*** INFORMATION SUPPLIED ***

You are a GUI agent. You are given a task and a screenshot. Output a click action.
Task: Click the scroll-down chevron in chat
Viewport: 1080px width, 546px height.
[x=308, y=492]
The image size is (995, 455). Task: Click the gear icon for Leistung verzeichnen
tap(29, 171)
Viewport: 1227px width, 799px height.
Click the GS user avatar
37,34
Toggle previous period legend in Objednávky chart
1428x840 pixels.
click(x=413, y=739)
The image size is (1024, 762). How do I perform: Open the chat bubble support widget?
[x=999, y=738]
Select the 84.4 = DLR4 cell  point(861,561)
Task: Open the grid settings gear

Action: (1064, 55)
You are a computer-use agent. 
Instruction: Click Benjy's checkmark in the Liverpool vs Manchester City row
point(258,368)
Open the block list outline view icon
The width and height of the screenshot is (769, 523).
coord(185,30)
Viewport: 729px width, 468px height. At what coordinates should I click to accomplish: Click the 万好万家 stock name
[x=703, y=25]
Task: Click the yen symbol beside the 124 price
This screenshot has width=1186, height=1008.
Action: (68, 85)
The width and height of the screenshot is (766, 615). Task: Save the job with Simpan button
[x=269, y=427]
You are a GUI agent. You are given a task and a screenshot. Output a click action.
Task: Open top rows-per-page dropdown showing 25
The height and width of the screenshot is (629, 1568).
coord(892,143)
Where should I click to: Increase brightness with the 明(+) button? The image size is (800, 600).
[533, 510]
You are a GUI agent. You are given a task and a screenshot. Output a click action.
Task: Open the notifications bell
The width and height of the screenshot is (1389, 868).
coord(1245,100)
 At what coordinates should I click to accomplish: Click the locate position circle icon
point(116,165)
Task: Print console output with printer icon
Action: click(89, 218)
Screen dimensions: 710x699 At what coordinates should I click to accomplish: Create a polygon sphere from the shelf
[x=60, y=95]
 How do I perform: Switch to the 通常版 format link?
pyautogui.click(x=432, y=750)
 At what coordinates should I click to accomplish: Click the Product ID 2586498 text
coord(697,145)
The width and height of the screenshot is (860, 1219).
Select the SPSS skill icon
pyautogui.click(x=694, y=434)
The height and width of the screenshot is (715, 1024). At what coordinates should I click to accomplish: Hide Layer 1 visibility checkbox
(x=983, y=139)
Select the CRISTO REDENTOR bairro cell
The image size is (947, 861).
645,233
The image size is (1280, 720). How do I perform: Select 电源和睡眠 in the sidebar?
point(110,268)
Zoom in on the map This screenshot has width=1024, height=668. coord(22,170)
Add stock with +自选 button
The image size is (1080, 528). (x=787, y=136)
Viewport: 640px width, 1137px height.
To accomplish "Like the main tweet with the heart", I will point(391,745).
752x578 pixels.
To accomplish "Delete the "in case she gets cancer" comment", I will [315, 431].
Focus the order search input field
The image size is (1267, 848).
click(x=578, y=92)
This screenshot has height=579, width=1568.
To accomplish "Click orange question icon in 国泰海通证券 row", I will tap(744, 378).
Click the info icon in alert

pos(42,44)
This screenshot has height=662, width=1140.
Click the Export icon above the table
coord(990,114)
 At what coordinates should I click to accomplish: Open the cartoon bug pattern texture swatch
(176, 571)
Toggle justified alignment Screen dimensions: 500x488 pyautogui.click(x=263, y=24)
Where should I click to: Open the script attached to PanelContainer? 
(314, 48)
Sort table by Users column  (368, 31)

***

_WORK TASK:_ Each line, beginning at the one that contains "This screenshot has height=579, width=1568." and continuing through the end of the records, must be written out exactly, first and last included.

_RESPONSE BELOW:_
This screenshot has height=579, width=1568.
To accomplish "Click orange question icon in 国泰海通证券 row", I will tap(744, 378).
Click the info icon in alert

pos(42,44)
This screenshot has height=662, width=1140.
Click the Export icon above the table
coord(990,114)
 At what coordinates should I click to accomplish: Open the cartoon bug pattern texture swatch
(176, 571)
Toggle justified alignment Screen dimensions: 500x488 pyautogui.click(x=263, y=24)
Where should I click to: Open the script attached to PanelContainer? 
(314, 48)
Sort table by Users column  (368, 31)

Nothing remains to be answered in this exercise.